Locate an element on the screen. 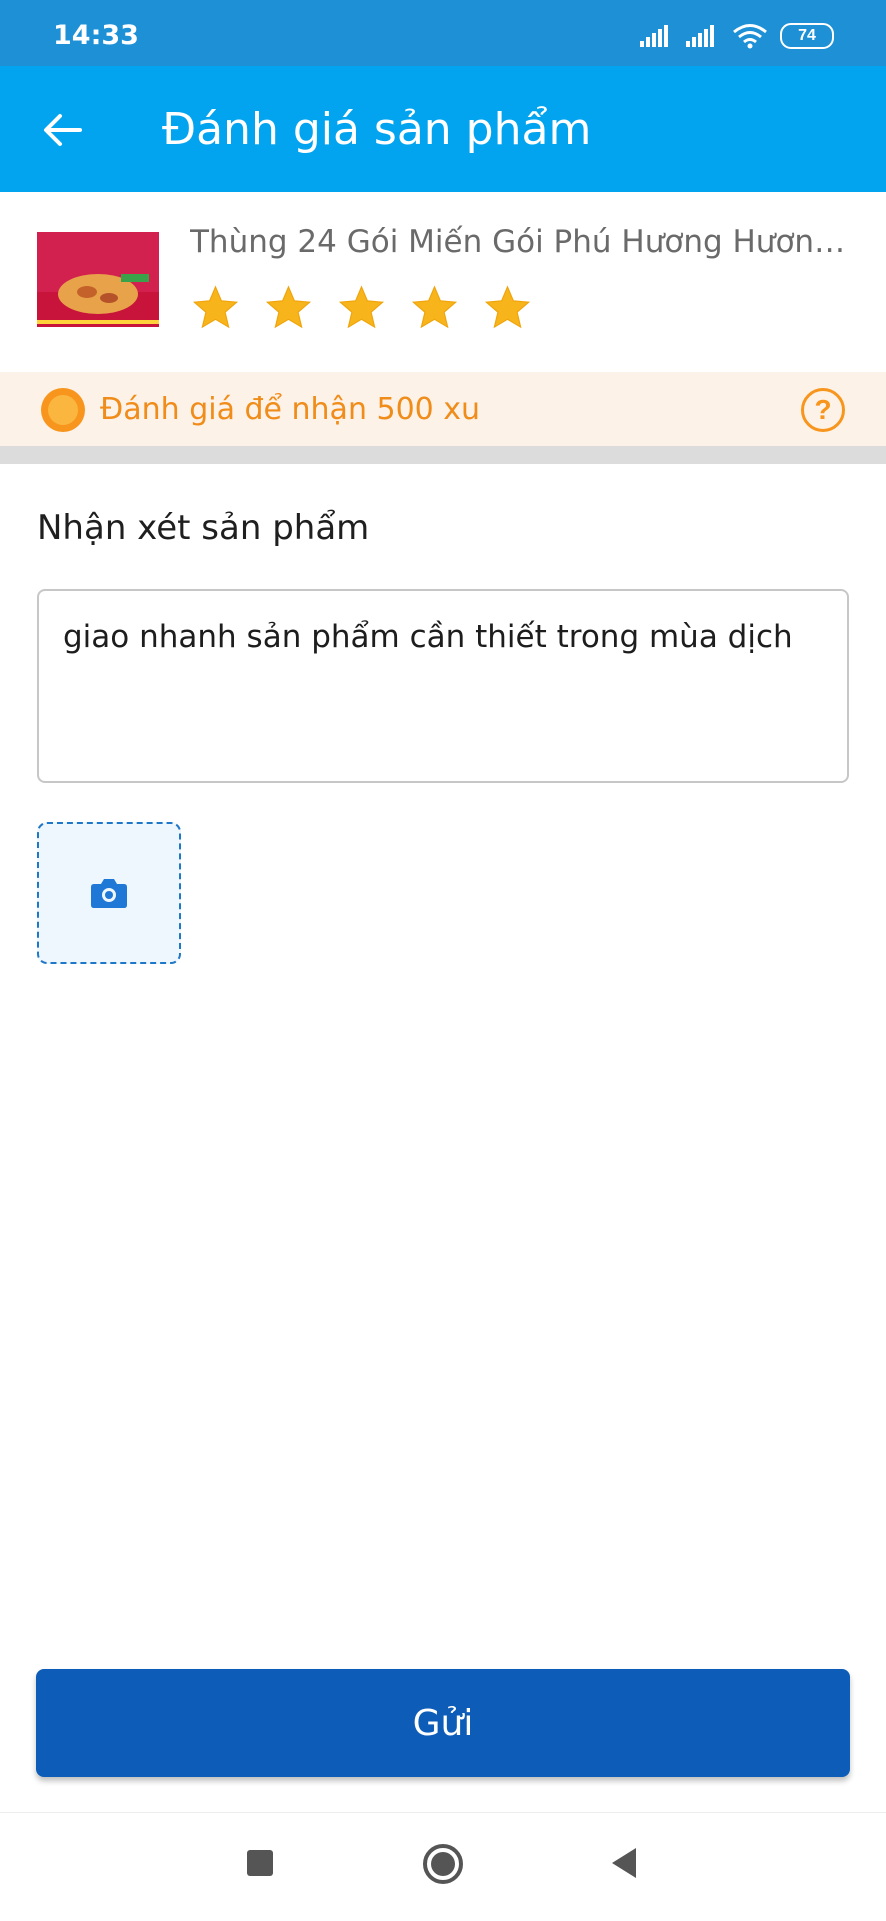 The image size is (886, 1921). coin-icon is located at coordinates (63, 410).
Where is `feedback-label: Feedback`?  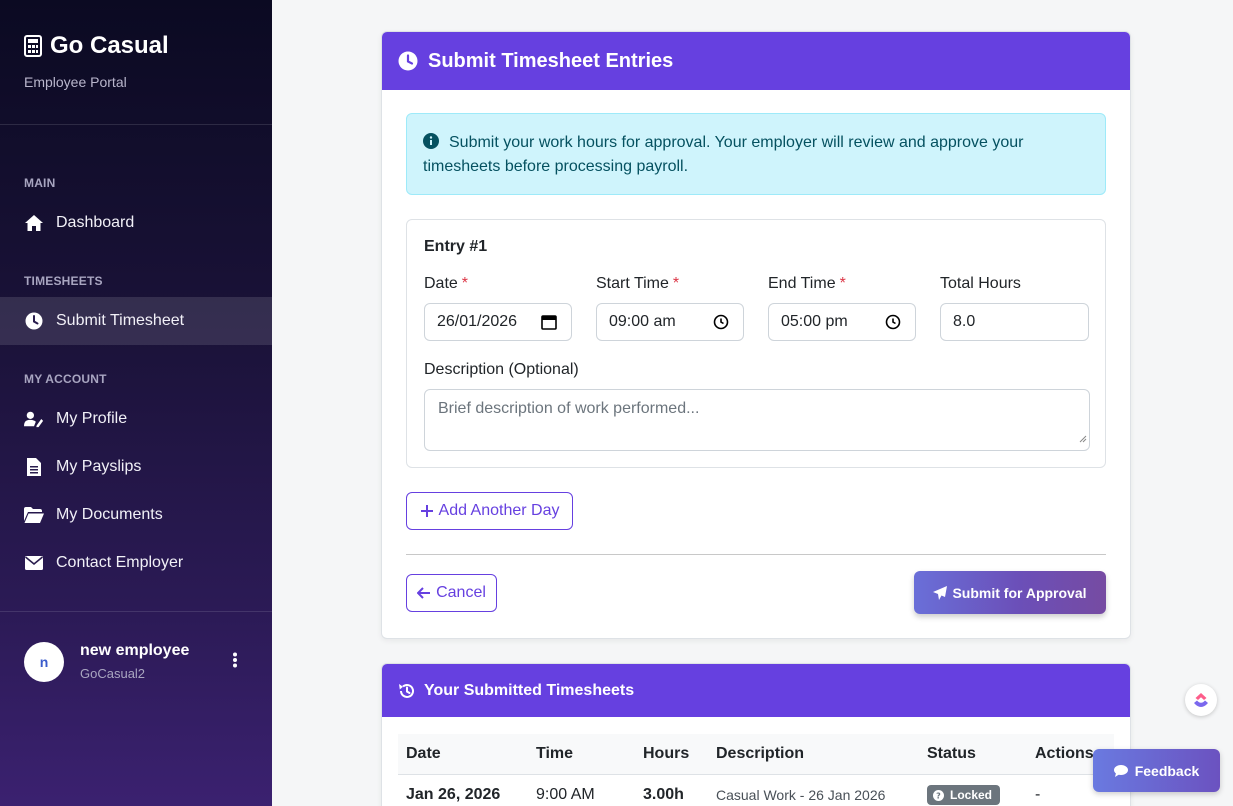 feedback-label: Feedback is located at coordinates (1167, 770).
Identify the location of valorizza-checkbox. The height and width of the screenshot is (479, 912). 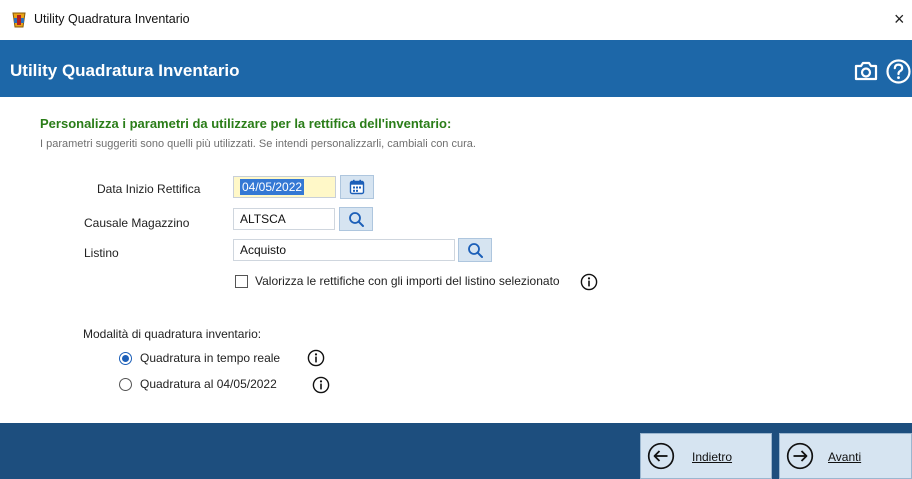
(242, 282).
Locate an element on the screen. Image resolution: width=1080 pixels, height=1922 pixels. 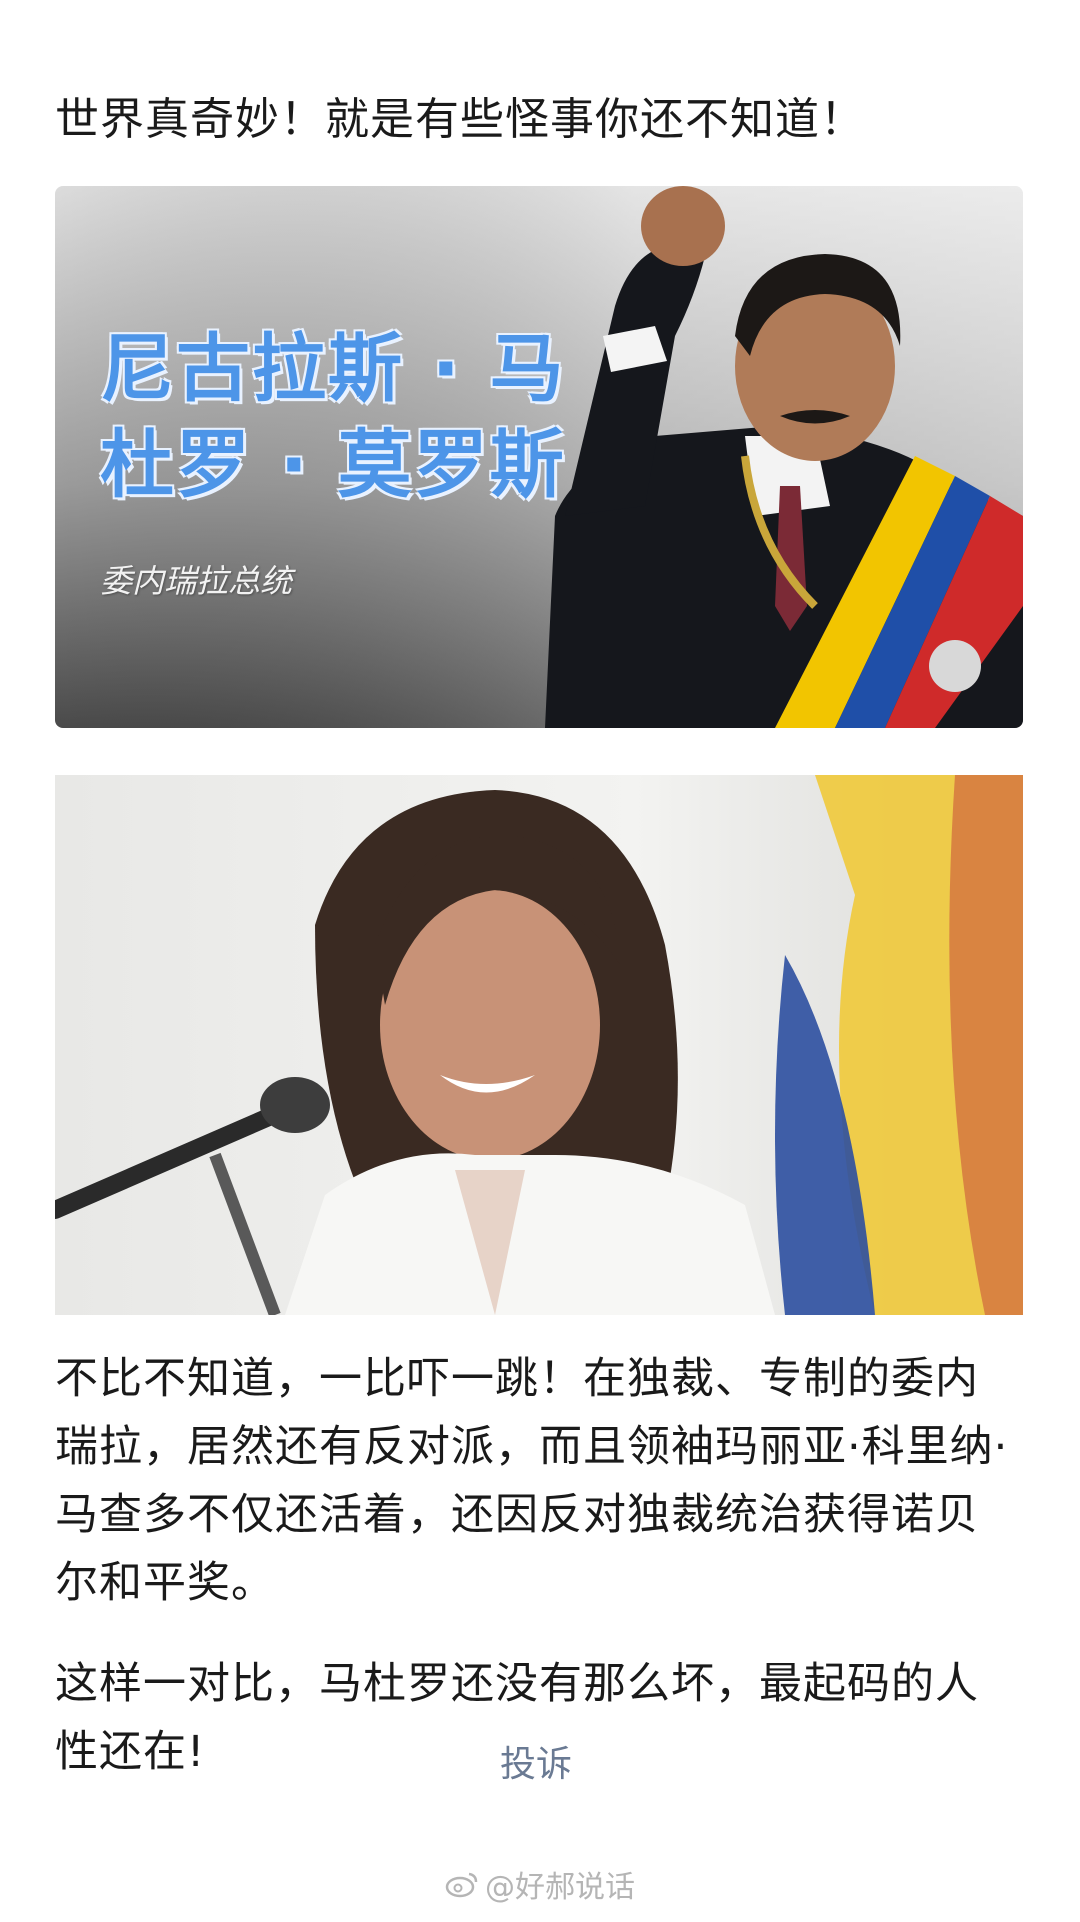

▶ [Exercise description] Reproduce every line of the records from the one containing "Identify the location" down to the last line, omitting the pictures.

▶ [Expected answer]
Identify the location of valorizza-checkbox. The height and width of the screenshot is (479, 912). 
(242, 282).
Locate an element on the screen. Image resolution: width=1080 pixels, height=1922 pixels. 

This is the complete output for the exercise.